Update, 5/26: Ben Kenigsberg at RogerEbert.com: “Spirituality has always been at the forefront of Dumont's work; his best film, Hadewijch, centered on a young woman studying to become a nun, attempts to tease out the line between faith and fanaticism. But Jeannette shows that he can explore those themes without his usual overweening seriousness. It's the kind of film that would've been booed in competition—it's too small, weird, and goofy—but one of the pleasures of Cannes is that it's big enough to accommodate even curiosities like this one.”

Updates, 5/27: Jeannette “is one of the true UFOs I have encountered in my ten years of Cannes attendance,” writes Blake Williams, dispatching to Filmmaker. “So aberrant and ruthless is its pursuit of new forms of poetry, luminance and madness that it can be (and very much has been) confused for cretinism itself. . . . Through her depiction of Joan, Falconetti and Dreyer practically invented a cinema of the face, detached and lacerated by the cut; here, Dumont reconfigures that legacy, re-tracing her radiance and prodigious energy to somewhere beyond the body, exorcising all dispensable energy to make room for the Holy Spirit.”

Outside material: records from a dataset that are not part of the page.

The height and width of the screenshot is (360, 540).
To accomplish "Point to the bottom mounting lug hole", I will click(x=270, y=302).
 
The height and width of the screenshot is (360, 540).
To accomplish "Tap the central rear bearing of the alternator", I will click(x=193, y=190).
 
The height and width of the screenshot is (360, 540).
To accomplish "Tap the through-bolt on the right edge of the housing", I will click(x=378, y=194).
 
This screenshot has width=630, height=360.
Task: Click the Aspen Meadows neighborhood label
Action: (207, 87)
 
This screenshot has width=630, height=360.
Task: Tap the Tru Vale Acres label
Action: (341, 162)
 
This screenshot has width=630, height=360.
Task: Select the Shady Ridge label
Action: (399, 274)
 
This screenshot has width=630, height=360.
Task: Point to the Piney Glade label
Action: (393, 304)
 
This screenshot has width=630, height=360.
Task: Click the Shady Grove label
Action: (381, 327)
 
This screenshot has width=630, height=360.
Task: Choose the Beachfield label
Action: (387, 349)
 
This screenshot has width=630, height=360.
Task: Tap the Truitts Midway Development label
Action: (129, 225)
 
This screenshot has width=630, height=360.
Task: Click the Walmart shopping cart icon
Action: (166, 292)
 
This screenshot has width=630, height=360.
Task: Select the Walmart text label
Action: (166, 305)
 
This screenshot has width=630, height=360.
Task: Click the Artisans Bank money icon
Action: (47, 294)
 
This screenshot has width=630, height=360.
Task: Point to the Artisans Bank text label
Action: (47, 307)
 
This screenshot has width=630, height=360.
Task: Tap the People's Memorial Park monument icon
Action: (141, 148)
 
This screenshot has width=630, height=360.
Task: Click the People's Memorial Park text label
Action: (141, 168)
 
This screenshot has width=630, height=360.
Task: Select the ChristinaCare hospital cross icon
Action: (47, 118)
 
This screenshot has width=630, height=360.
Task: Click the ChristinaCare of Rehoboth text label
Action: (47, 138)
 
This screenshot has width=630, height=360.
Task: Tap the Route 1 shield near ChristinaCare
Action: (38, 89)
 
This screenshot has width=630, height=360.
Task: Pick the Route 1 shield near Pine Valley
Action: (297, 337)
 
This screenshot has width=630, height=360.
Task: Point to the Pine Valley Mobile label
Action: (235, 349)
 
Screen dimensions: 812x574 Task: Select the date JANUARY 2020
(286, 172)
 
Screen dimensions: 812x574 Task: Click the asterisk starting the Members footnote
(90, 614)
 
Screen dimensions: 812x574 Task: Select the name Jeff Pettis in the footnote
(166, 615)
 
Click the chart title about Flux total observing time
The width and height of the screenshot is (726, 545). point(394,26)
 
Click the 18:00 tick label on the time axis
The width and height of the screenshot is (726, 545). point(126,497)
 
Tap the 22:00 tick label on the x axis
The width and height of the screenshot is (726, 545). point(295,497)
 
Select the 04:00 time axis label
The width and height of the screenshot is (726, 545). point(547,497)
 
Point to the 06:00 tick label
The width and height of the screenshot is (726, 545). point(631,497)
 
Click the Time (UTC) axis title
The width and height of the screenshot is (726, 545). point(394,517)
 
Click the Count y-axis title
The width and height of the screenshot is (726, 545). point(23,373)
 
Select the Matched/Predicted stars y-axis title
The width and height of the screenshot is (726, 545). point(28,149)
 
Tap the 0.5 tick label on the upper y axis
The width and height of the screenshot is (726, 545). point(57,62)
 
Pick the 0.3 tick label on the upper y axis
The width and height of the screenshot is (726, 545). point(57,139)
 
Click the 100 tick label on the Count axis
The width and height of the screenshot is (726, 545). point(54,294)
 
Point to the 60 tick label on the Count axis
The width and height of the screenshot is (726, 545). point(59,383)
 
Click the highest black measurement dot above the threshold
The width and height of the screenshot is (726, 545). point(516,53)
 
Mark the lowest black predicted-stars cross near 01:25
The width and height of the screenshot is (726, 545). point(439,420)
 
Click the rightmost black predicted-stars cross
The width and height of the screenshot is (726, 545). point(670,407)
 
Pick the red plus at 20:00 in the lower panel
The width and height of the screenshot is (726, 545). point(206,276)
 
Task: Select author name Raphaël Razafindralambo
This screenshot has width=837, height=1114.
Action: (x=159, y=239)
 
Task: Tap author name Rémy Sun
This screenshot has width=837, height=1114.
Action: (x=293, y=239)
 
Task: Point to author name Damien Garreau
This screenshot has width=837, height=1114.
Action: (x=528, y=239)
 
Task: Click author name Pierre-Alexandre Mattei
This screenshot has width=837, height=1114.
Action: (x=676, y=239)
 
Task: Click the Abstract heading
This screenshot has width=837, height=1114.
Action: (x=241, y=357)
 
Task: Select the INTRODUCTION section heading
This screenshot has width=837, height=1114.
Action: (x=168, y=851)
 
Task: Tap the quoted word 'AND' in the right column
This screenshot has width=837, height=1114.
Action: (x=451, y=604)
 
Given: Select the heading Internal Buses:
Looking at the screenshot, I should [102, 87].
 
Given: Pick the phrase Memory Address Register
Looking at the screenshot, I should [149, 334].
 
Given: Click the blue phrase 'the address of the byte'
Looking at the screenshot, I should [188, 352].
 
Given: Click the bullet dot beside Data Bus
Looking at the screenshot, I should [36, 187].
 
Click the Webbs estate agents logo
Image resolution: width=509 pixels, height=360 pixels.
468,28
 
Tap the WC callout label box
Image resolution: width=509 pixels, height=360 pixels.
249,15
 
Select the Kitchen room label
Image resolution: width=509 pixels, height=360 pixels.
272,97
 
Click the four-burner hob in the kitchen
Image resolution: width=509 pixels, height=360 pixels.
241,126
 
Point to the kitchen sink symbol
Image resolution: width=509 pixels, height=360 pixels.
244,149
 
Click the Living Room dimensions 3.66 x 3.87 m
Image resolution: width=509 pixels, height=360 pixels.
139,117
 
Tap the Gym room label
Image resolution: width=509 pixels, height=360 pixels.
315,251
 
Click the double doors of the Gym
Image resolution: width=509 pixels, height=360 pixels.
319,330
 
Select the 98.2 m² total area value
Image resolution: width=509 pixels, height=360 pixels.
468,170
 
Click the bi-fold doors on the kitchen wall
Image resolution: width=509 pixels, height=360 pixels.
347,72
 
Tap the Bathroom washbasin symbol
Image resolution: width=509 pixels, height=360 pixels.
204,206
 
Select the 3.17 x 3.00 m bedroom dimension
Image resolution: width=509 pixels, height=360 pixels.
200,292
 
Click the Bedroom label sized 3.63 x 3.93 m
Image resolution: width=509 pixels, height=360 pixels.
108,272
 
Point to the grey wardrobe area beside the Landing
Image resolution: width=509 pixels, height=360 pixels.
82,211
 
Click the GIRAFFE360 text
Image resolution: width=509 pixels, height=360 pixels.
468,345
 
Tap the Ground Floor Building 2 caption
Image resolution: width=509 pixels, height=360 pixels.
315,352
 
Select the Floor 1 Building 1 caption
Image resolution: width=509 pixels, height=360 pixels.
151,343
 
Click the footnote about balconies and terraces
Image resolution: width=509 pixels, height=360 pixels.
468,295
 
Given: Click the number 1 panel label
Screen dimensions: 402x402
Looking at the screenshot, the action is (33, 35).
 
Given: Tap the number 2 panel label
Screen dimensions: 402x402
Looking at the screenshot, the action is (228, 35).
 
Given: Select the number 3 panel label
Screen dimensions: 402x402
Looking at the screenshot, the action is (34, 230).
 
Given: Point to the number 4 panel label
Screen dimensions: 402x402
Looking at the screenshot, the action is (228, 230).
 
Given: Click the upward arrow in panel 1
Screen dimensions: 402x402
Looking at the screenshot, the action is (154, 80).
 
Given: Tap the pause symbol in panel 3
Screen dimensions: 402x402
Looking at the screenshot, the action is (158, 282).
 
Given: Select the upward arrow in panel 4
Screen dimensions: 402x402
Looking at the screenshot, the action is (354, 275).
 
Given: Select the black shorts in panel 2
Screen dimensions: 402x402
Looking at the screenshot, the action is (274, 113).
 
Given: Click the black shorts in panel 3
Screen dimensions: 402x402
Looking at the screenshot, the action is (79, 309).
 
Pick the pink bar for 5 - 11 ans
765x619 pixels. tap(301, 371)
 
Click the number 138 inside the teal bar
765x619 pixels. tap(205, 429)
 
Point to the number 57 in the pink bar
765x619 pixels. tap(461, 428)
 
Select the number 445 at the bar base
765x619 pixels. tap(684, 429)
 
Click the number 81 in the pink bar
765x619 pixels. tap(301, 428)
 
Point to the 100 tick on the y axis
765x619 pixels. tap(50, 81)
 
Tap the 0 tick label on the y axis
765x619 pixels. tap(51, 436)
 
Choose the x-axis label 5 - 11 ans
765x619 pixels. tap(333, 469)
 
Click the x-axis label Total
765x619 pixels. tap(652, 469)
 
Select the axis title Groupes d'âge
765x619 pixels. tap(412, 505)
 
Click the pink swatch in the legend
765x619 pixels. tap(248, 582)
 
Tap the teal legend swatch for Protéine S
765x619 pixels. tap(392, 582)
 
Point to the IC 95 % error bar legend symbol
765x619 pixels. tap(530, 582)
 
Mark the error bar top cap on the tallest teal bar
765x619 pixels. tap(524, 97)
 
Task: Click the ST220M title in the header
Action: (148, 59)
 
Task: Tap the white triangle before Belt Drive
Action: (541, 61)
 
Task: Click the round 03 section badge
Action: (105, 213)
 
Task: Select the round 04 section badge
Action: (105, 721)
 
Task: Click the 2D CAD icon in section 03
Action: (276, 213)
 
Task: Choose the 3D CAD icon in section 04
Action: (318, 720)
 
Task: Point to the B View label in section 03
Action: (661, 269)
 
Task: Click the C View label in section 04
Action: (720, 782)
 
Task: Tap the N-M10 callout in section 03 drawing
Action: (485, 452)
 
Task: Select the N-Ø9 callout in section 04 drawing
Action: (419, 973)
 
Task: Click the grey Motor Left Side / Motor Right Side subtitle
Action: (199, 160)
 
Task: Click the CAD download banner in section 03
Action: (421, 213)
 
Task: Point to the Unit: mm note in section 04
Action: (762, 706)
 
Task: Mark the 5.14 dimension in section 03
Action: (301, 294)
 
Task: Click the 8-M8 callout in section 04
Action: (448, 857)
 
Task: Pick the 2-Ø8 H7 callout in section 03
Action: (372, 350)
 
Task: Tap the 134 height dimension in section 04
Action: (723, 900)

Daniel Kasman and Kurt Walker’s video interview with Dumont is up at the Notebook (11’03”).

Update, 7/4: “Pitched somewhere between Straub-Huillet and Headbangers Ball, Monty Python and Messiaen, Bruno Dumont’s new feature Jeannette, l’enfance de Jeanne d’Arc marks an unexpected and near-perfect synthesis of the French iconoclast’s many disparate interests and obsessions,” writes Jordan Cronk in Cinema Scope.